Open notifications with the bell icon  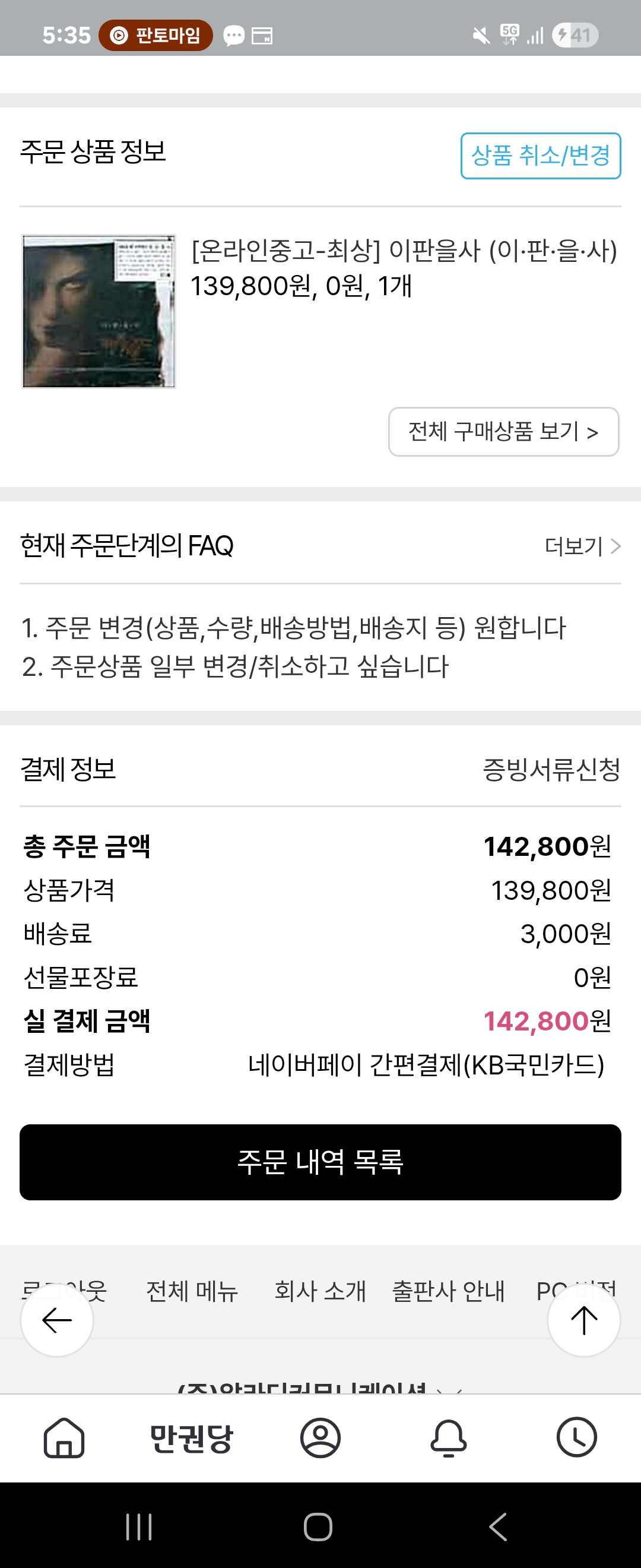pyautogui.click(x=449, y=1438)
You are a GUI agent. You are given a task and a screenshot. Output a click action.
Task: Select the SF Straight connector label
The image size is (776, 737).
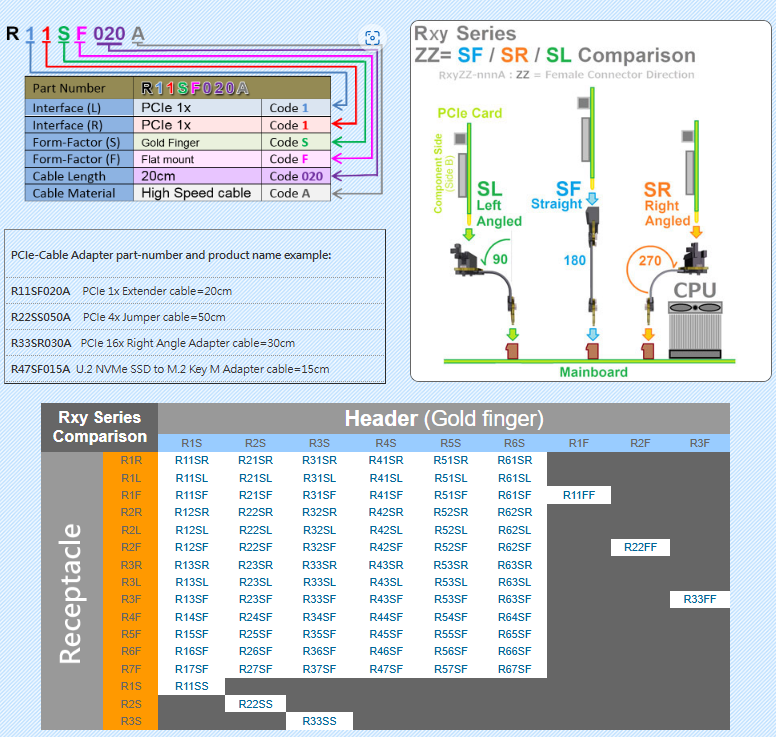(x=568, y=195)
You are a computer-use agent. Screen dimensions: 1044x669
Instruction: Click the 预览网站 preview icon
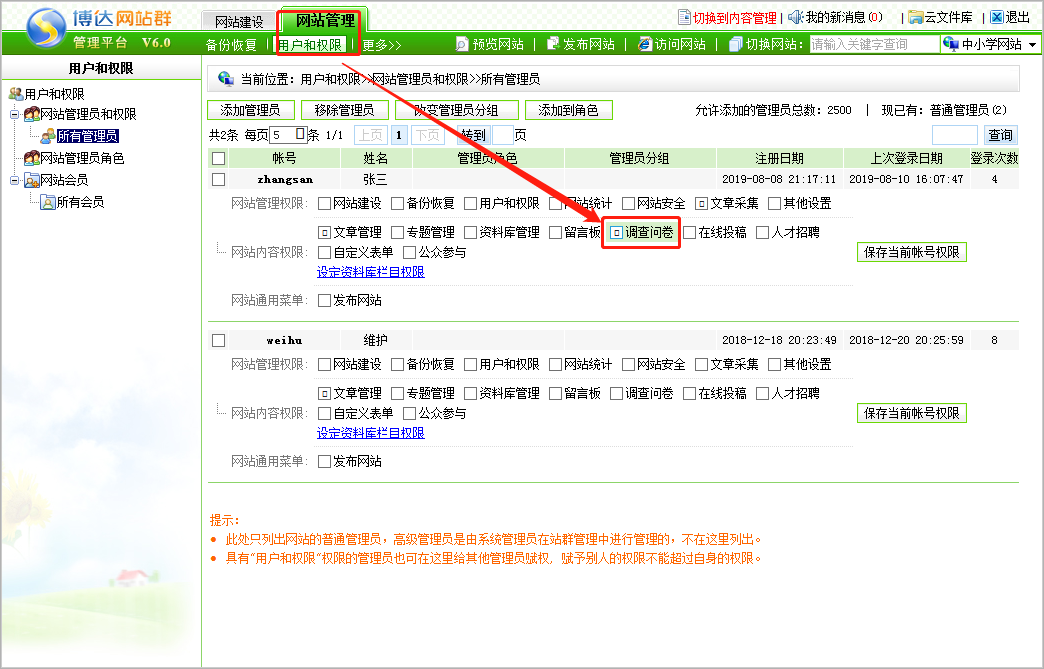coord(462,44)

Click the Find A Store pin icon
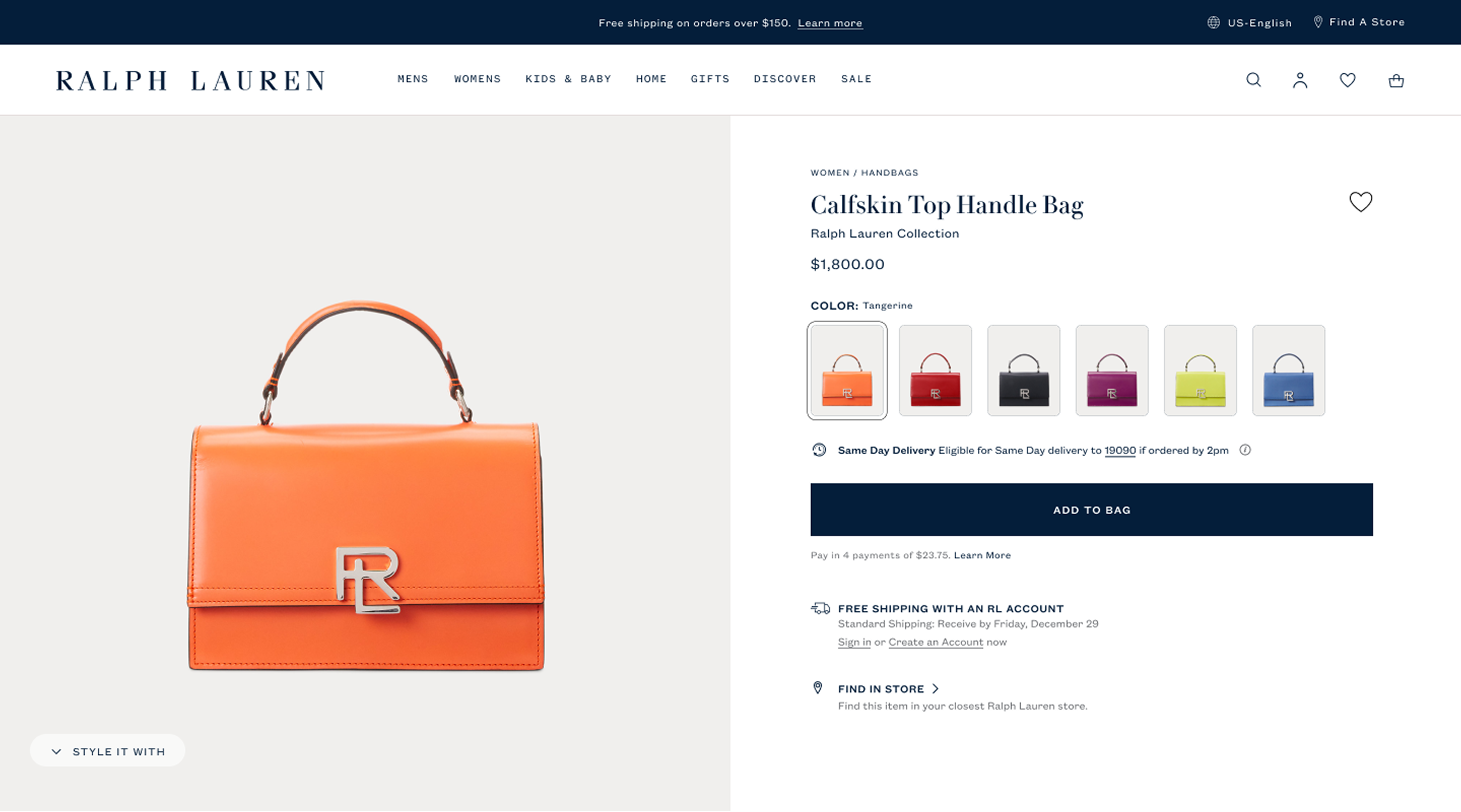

* * *

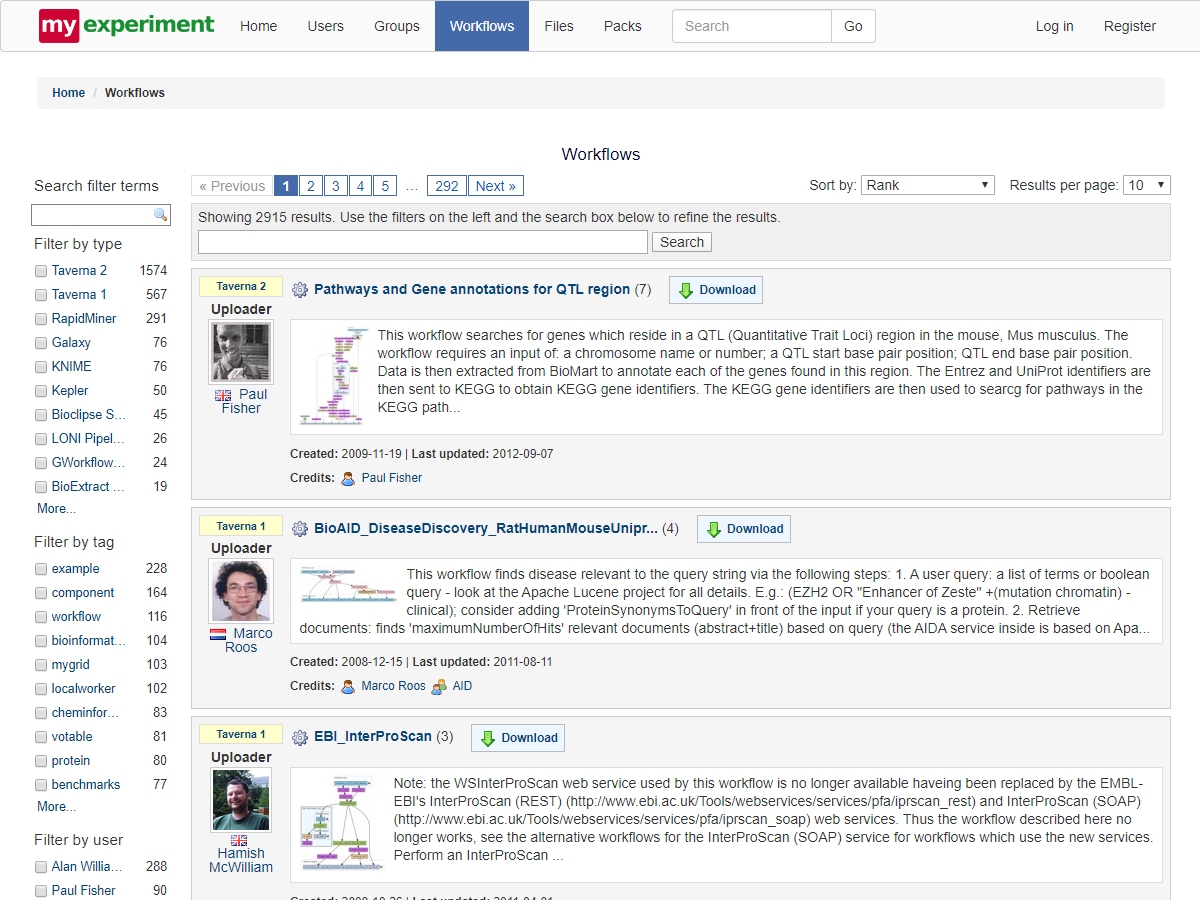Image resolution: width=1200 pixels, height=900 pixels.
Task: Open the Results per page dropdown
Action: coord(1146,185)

• **DESCRIPTION OF THE TASK**: Lines holding "agent" in the data above: copy each of them.

• **PROBLEM SOLUTION**:
You are a GUI agent. You are given a task and a screenshot. Output a click action.
You are a computer-use agent. Screen dimensions: 1044x669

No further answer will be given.